How would a biblical counselor deal with someone suffering from depression? Scott explained that “if [the person is] not a Christian, there’s hope through Jesus Christ, the gospel, for salvation. If [the person is] a Christian and [is] disillusioned and discouraged, there’s just the various promises of God and the hope that’s there.”

To address a person’s low self-esteem, Scott said, he typically would learn what judgments the person was making about herself. “In the book of Philippians it says, ‘Think on things that are true.’ So I want to bring those things over and say ‘Are they true?’” False statements would be addressed head-on. He also would probe various areas and relationships to learn what specifically the person was depressed about.

Ultimately, all broken relationships and emotional issues are in some way related to the fall of Adam, Scott maintained, adding that some of these issues can be traced to a person’s sin and others traced to trials that the person is facing in a fallen world.

Townsend said biblical counselors often fail to acknowledge that they aren’t just applying scripture but are working out of specific interpretations of scripture. Many proponents of biblical counseling have uncritically accepted “a literal interpretation of scripture without realizing that, in itself, is an interpretive structure,” he added.

“They see themselves as applying the scripture, without any acknowledgment that in order to do that they go through an interpretive process that’s unacknowledged. It is unfair to clients and it’s deceptive not to own up to the fact that you’re interpreting it through a set of interpretive lenses.”

The biblical counseling movement does acknowledge that there is a place for medicine and medication in treating some mental illnesses. But Townsend thinks that this official admission is not sufficient. Almost all mental illnesses are diagnosed by drawing on both behavioral science and medical science, Townsend said. If a counselor refuses to draw on both those disciplines, he or she will be unable to make a diagnosis.

“You can’t go point to a germ that caused a mental illness and cure that. So how do you, in that biblical counseling frame, make a decision about which mental illnesses are a problem of Christian living? And how do you make a distinction between that and a depression that is medically induced that needs medication?” Townsend said the distinctions that biblical counselors make between the sciences they accept and those they reject is an artificial one—“and I think it’s self-deceptive on the part of that movement.”

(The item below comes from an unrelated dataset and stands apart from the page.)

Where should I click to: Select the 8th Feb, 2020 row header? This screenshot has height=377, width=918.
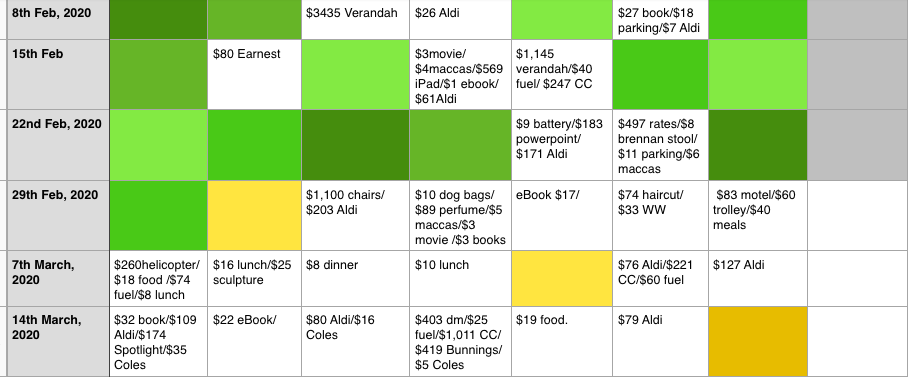(x=58, y=20)
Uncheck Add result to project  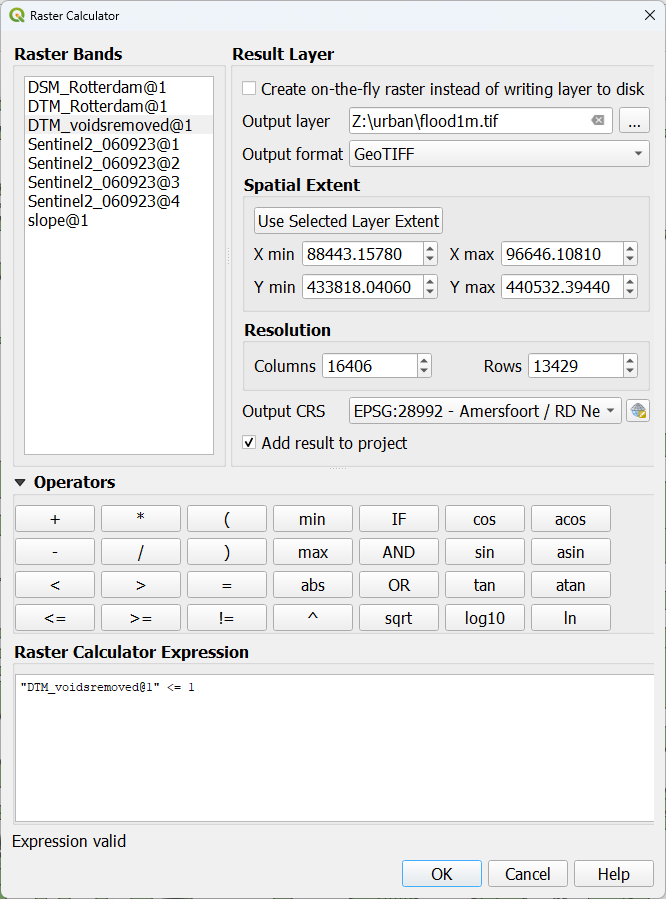click(x=249, y=443)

Scott says scripture is sufficient to treat even dysfunctions such as anorexia or bulimia. Though the term bulimia is not in scripture, the principle for treating it is. “We would look at that as lusting over something so much that you’re willing to do what you’re doing. . . . Another word for lust would be idolatry.” Persons suffering from bulima “want something so much they’re willing to sin to get it or sin if they don’t. So what we would ask is, ‘What is it that you want so much that you’re resorting to gorging the food down and then throwing it up?’ And oftentimes it centers around appearance.”

Townsend noted that when the American Association of Pastoral Counselors held its annual meeting in Louisville recently he tried to coordinate a dialogue between that group and the advocates of biblical counseling at Southern. Neither side was interested in participating.

“You really are dealing with two very different epistemologies,” Townsend said. “One says that knowledge can come only through religious voices and that the scripture itself is the judge of all knowledge. There’s another epistemology that says that knowledge is very diverse, it’s as diverse as God. There are all kinds of knowledges, and when you cut off all those knowledges your doctrine of creation suffers.”